== Data shown ==

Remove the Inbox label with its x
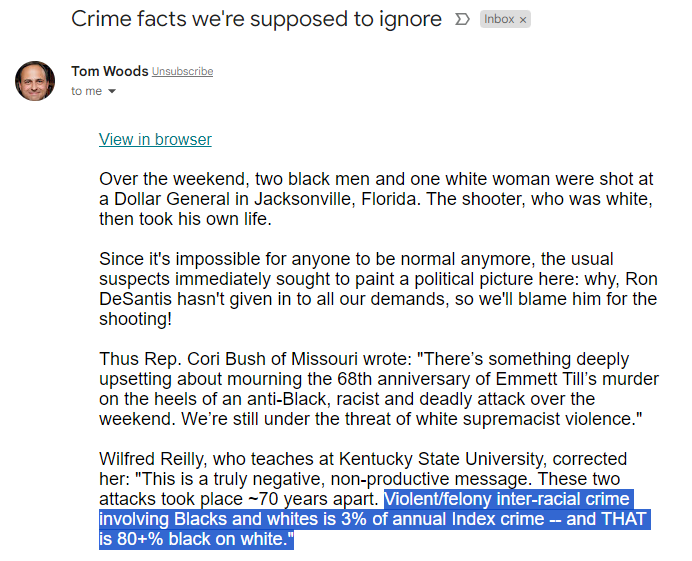[523, 20]
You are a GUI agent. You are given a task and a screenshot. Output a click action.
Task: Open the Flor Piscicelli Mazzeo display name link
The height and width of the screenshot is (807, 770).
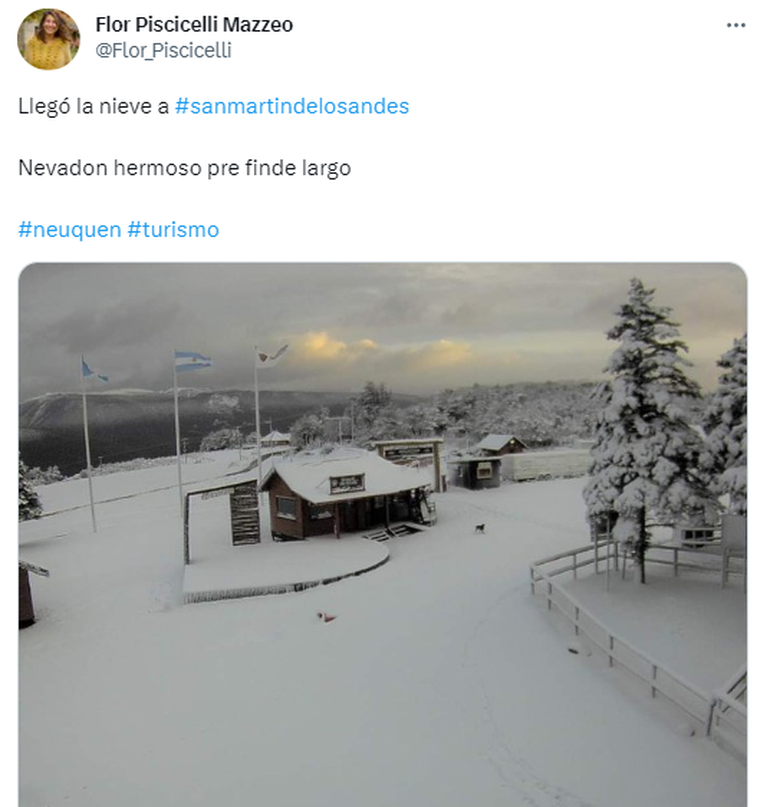point(194,24)
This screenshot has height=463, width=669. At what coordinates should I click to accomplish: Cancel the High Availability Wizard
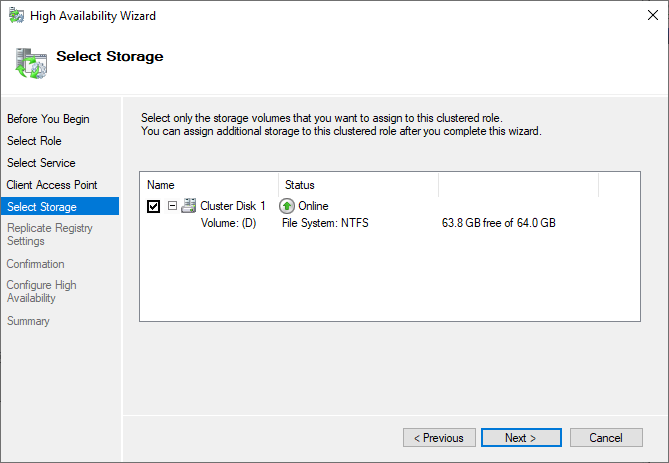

===

→ Problem to work on
Write every record out again exactly; no pictures belong in the copy.

→ Solution to the exercise
Remove the Inbox label with its x
[523, 20]
You are a GUI agent. You are given a task and a screenshot. Output a click action.
Task: Open the Flor Piscicelli Mazzeo display name link
The height and width of the screenshot is (807, 770).
point(194,24)
This screenshot has height=463, width=669. At what coordinates should I click to accomplish: Cancel the High Availability Wizard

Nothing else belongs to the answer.